Fredericksburg officials could be looking for a new owner or tenant for an empty historic house along Washington Avenue early next year.
City Council members voted unanimously last week to take the first steps toward putting the Mary Washington Lodge on the market to ensure its proper upkeep and perpetual use as a residence.
The city’s Memorials Advisory Commission in 2015 recommended that officials consider selling the property with restrictions that would preserve its historic integrity and its grounds. It’s been little used for several years.
“Houses shouldn’t be vacant. They should be lived in, and they should be vibrant,” Bill Freehling, Fredericksburg’s Department of Economic Development and Tourism’s director, told the council. “The city has done a good job maintaining this property, but it hasn’t been without time and effort and cost.”
He said maintenance over the past five years has included replacing the roof, remodeling the kitchen and repairing a hidden gutter system so water didn’t leak into the building, as well as such routine upkeep as mowing the lawn. While he didn’t have an exact tally of how much money all this has cost, he said it was “in the five figures.”
“It’s a lot of work. It’s a lot of time. It’s a lot of money,” Freehling said.
The City Council’s vote last Tuesday got the ball rolling for the formal public review of the land-use amendments and rezoning needed for a possible sale or lease of the 2,057 square-foot eclectic Victorian-era dwelling.The Planning Commission will hold a public hearing in October, and City Council is expected to hold its own public hearing and vote on the changes in either November or December. The Architectural Review Board is expected to weigh in as well.
Amendments include removing the lodge from its current designation as part of the 4-acre Mary Washington Monument Park site, which includes the monument and Gordon family cemetery; deleting the park’s open space from the acreage total for the nearby Memorial Park, which had been included incorrectly; and updating the acreage totals for both parks. They’ll also strike the lodge’s name from the Fredericksburg Parks and Recreation Inventory and the list of city-owned properties.
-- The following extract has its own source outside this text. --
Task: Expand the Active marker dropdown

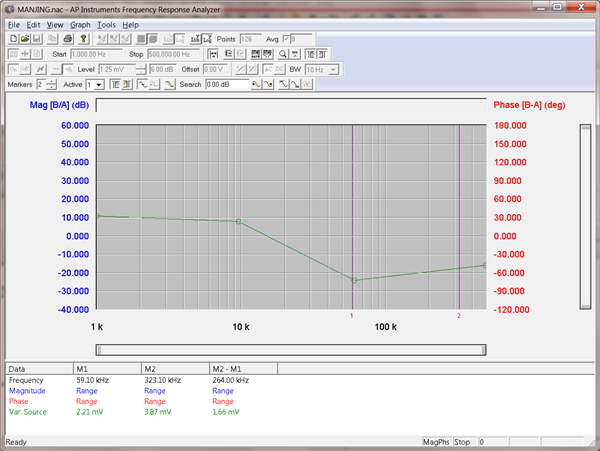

An additional change calls for rezoning the lodge property from the R–4 residential designation it has as part of Mary Washington Monument Park to R–2 residential if it’s subdivided from the park. This will match the zoning for other houses fronting Washington Avenue.
If the property is sold, it will also need to be given a different address. It will, however, remain in the Old and Historic Fredericksburg Overlay zoning district as an individually designated historic site. The overlay requires the Architectural Review Board to oversee the property and vote on certificates of appropriateness for any changes made to the building.
“We don’t want to lose those protections,” said Mike Craig, the city’s senior planner.
The changes are on one of two tracks that the city is pursuing to get the property on the market, said City Attorney Kathleen Dooley. It has hired John Nere, a real estate attorney, to help with the sale, and is seeking a real estate agent with experience in dealing with historic properties. A proposed sale or lease of the property could come before City Council for a public hearing and vote in January.
The Mary Washington Lodge is significant both historically and architecturally. The National Mary Washington Monument Association had it built around 1896 of local granite with red-tinted mortar (tinted mortar was a trend at the time) to serve as a visitor center and home of the Mary Washington Monument’s caretaker. Its first residents were Judge John T. Goolrick and his wife, who was the lodge custodian.
According to information compiled by Beth Daly for HFFI, the house was known as the Keeper’s Cottage or the Caretaker’s Cottage until 1979, when it was dubbed “The Monument Lodge.” It has eight rooms, including three bedrooms and two and a half bathrooms, and sits in a landscaped garden adjacent to the Mary Washington Monument. There is no fence dividing the lodge’s yard from the Mary Washington Monument and Gordon family cemetery.
The city purchased the property in 1966 to resolve an ownership dispute and has owned it ever since. In the 1970s, it was leased for $1 a year to the Kenmore Association (now known as the George Washington Foundation), which agreed to pay for renovations to the neglected property. The lease, orchestrated by the association’s then-Executive Director Vernon Edenfield, was dissolved in 2012.
The lots along Washington Avenue were once part of the Kenmore plantation owned by Fielding Lewis, the brother-in-law of George Washington and husband of Betty Washington Lewis. Lewis built the Kenmore mansion in the 1770s.
After Lewis died in 1781, the land around Kenmore was slowly sold off in parcels that became the neighborhoods adjacent to the mansion. The parcels were then subdivided into residential lots over the next 100-plus years.
Washington Avenue, with its lanes divided by a grassy mall, was designed to provide a ceremonial gateway to the Mary Washington Monument.